45 Day Identification
Should the 1031 exchange not be completed by the 45th calendar day post-closing, an identification of the potential replacement properties must be submitted, preferably to the qualified intermediary. Three properties regardless of value may be identified or following the two hundred percent rule, four or more with the total fair market value not exceed two hundred percent of what was sold. If by 11:59 PM of the 45th calendar day, the identification form is not submitted, then the 1031 exchange fails and the exchange proceeds are returned on the next business day. If property is identified and does not close within the 180th calendar day, the exchange fails and the funds are returned on the next business day. If at no fault of the taxpayer, none of the properties identified close, the funds still must be held until the 180th calendar day.
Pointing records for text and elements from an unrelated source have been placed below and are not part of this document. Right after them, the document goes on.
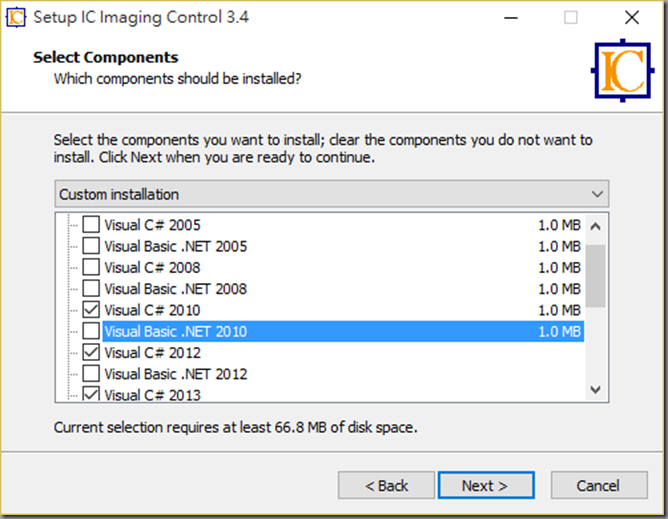668x519 pixels.
Task: Check Visual Basic .NET 2008 component
Action: 91,288
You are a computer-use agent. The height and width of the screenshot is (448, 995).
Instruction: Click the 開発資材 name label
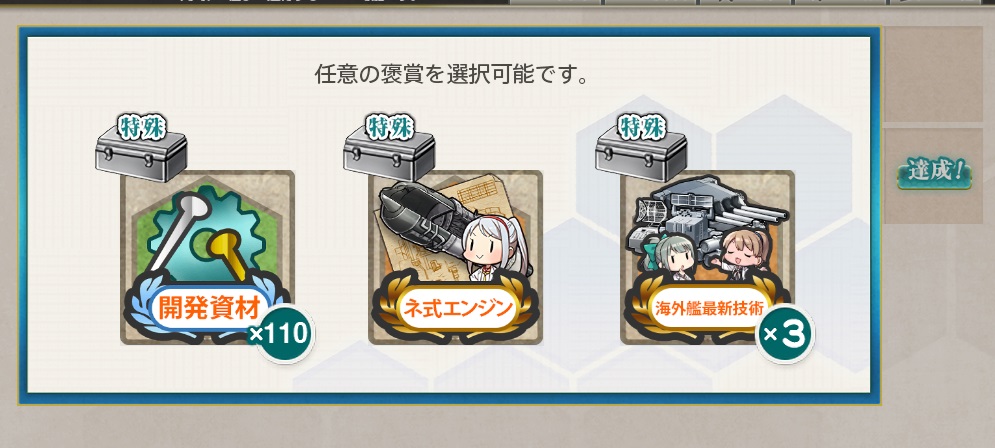click(208, 309)
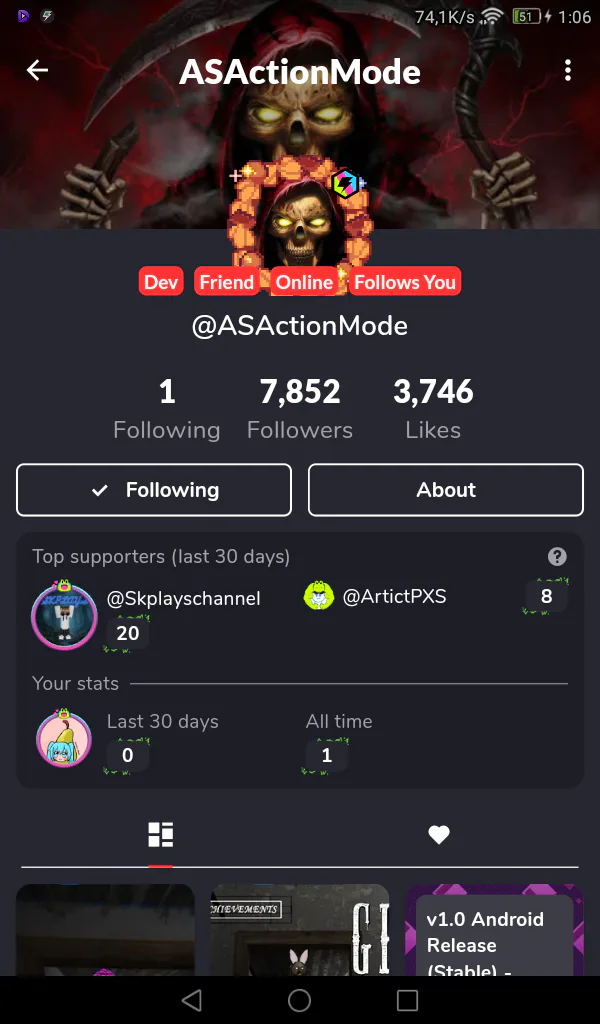View the 7,852 Followers list
This screenshot has width=600, height=1024.
pyautogui.click(x=300, y=408)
Property Ineligible for 1031 Replacement Property
The 1031 exchange tax deferral is intended for either real property or tangible or intangible personal property held in the productive use of a trade, business or for investment. Personal use must be minimal; consequently vacation properties may only be considered eligible for 1031 exchanges given personal use does not exceed 14 overnights per year. Revenue Procedure 2008-16 provides the IRS requirements. Primary residences, inventory, securities, partnership interests and indebtedness are not eligible for 1031 exchanges. Revenue Ruling 99-6 provides the exception regarding partnership interests.
Other rules include disqualified persons, related parties, like kind for like kind property and the requirement to use a qualified intermediary.